== DOCUMENT PASSAGE ==
===============

More than sacred scriptures, most folk music has been constantly retooled and adapted by each successive individual performer. The greatest pieces were cross-generational works in progress (e.g., The Iliad‘s being seven hundred-plus years in the making).

The first recordings essentially caught improvisations that arbitrarily became benchmarks, snapshots stolen from an epic film, that was then disrupted violently, damming up its stream, mid-narrative. And, those pictures will inevitably be, in the first place, blurry ones, for they are capturing something elusive and in motion, much like the ambiguous images offered as evidence of UFOs or Loch Ness mon­ster sightings.

Art is designed to reveal, not to show us what we already see and know. Yet, the gigantic copying machine that is the music industry, by necessity, thrives on repetition. And when a system ceases changing, it has become a cadaver.

===============

Item-finding records
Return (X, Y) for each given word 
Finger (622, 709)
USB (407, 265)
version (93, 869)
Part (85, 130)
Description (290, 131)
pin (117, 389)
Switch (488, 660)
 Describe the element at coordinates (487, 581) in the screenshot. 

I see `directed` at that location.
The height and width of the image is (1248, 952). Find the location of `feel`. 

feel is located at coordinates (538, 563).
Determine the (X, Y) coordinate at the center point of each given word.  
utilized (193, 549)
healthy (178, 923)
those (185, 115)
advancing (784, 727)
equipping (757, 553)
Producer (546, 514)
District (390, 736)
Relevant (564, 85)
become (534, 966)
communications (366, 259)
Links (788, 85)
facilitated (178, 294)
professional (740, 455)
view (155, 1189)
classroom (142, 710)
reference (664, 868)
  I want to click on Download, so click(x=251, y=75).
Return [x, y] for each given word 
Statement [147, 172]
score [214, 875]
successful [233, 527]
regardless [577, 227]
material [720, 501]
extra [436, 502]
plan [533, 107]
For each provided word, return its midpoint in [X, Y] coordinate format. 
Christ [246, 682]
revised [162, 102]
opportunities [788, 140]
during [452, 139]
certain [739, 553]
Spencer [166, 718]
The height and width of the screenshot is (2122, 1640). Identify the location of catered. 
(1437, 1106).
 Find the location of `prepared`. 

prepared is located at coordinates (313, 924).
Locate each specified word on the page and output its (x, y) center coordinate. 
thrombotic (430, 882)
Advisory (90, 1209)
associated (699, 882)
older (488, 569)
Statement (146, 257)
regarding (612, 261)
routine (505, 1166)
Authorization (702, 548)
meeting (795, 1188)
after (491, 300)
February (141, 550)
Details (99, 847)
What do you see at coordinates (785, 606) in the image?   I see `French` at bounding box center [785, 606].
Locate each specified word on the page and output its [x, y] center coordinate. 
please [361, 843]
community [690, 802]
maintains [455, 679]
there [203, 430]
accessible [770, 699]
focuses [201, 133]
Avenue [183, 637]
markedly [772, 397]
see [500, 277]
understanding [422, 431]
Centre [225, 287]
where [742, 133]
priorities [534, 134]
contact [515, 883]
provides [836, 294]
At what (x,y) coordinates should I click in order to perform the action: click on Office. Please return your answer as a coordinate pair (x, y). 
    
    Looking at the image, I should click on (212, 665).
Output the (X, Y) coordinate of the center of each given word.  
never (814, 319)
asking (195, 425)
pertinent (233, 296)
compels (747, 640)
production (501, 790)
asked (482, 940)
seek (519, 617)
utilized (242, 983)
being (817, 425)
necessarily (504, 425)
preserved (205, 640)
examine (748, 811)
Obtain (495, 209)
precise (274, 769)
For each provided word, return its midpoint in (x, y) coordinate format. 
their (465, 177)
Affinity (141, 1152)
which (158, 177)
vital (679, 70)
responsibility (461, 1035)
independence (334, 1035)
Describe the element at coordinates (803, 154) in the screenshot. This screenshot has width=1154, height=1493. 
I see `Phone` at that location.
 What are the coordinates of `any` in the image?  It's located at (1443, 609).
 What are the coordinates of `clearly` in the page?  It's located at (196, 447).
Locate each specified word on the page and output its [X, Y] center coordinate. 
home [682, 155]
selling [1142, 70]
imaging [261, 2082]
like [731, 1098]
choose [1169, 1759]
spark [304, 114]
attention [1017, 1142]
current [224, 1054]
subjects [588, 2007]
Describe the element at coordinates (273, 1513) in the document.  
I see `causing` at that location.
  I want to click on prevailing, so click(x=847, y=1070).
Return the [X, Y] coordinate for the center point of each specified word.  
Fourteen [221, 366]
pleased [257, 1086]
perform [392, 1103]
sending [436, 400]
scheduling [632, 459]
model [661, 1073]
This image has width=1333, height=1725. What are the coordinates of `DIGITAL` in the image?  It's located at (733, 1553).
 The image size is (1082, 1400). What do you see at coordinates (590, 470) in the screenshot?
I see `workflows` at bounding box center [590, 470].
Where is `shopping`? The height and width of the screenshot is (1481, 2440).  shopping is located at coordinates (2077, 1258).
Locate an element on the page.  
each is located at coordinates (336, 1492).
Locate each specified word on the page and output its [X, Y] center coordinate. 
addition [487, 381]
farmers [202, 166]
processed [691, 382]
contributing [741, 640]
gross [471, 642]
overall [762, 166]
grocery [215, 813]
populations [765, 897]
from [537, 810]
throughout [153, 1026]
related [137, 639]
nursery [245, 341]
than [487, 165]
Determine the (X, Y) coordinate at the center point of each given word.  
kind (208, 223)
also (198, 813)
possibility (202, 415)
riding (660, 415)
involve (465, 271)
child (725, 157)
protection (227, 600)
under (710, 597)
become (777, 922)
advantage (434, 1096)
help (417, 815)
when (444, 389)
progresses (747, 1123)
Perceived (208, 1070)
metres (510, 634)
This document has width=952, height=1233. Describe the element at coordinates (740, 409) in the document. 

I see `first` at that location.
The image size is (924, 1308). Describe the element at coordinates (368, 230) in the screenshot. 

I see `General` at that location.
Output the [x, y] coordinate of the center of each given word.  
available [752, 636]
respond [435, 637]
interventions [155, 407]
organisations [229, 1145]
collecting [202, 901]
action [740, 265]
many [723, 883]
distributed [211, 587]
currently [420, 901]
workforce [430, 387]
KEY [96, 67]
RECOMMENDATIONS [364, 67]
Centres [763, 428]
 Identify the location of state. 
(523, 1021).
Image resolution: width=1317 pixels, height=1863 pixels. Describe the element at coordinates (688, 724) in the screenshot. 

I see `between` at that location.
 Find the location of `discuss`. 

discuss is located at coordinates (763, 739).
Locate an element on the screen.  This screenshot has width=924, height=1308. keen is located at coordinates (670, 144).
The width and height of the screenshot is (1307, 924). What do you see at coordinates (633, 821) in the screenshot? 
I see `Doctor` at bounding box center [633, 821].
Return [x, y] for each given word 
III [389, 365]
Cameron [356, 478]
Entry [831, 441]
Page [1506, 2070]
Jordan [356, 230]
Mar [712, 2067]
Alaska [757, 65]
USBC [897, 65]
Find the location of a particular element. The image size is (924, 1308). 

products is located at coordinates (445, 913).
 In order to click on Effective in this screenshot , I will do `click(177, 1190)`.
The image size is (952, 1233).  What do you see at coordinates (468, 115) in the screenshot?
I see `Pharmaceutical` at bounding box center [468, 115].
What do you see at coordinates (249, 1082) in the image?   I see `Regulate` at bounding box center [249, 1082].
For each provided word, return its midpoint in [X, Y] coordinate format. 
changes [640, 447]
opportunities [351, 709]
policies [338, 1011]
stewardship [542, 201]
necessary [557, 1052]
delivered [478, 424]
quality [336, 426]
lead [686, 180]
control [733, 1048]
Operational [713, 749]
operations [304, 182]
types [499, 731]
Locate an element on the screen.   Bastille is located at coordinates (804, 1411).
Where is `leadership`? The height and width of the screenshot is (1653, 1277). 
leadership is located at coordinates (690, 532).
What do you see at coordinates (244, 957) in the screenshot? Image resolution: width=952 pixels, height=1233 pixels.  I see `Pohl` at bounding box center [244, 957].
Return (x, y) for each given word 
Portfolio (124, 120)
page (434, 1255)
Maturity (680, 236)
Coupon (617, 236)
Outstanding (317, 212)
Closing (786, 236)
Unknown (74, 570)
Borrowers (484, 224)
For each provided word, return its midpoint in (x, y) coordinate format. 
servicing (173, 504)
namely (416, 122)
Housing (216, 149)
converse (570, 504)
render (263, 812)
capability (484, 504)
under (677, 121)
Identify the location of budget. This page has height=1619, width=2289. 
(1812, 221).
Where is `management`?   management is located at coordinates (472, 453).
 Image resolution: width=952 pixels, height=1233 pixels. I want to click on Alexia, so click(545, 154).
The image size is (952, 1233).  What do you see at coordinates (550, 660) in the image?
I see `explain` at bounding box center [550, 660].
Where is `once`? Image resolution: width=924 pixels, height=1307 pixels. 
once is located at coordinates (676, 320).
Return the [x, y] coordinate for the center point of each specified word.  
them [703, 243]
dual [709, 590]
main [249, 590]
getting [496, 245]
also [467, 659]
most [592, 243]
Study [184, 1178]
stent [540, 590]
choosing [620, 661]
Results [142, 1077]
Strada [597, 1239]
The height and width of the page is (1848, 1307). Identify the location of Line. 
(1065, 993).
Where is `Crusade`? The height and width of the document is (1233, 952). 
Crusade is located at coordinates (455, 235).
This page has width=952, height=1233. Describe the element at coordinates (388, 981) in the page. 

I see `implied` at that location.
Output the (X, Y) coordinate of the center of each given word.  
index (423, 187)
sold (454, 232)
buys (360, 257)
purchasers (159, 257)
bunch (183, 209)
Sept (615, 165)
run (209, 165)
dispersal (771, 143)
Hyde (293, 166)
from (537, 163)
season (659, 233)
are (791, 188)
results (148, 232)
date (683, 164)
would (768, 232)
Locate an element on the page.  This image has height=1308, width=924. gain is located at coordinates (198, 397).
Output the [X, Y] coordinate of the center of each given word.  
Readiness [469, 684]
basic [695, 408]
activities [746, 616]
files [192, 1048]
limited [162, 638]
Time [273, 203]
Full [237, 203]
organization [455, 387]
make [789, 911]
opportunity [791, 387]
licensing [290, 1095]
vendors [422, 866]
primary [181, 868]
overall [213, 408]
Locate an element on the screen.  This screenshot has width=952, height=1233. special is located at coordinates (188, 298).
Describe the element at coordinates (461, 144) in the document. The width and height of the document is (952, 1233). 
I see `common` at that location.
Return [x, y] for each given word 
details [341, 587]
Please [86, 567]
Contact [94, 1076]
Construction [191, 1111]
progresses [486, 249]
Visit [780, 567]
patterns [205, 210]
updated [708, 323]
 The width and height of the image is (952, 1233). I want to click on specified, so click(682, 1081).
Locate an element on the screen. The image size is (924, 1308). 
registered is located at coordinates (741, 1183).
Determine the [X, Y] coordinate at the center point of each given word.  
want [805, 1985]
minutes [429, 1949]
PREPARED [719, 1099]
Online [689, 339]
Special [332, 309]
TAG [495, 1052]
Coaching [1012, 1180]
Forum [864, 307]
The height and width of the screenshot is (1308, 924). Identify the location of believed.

===============

== TASKS FOR THIS EXERCISE ==
A – Reproduce word for word the stretch of the folk music passage from "More than sacred" through "Ness mon­ster sightings.".
B – According to the folk music passage, how many years was The Iliad in the making?
C – Continue the passage on folk music and recordings, starting after its final sentence.

== TASK RESULTS ==
A –
More than sacred scriptures, most folk music has been constantly retooled and adapted by each successive individual performer. The greatest pieces were cross-generational works in progress (e.g., The Iliad‘s being seven hundred-plus years in the making).

The first recordings essentially caught improvisations that arbitrarily became benchmarks, snapshots stolen from an epic film, that was then disrupted violently, damming up its stream, mid-narrative. And, those pictures will inevitably be, in the first place, blurry ones, for they are capturing something elusive and in motion, much like the ambiguous images offered as evidence of UFOs or Loch Ness mon­ster sightings.

B – Seven hundred-plus years.

C –
A psychological appeal of fixing something vaporous into a physical state is that it appeases people’s fear of their own impermanence. But one hundred years from now — if we have even survived as a species — no one but the most erudite will know or care who sang “Sexual Healing” or “Every Breath You Take” or the like. But the sturdiest songs — the most unshakable melodies, a lyrical bit that hooks listeners’ psyches — will have lived on in some altered and evolving form, liberated from celebrity.


Excerpted with permission from How Music Dies (Or Lives)Field Recording and the Battle for Democracy in the Arts by Ian Brennan. Copyright 2016, Allworth Press, an imprint of Skyhorse Publishing, Inc.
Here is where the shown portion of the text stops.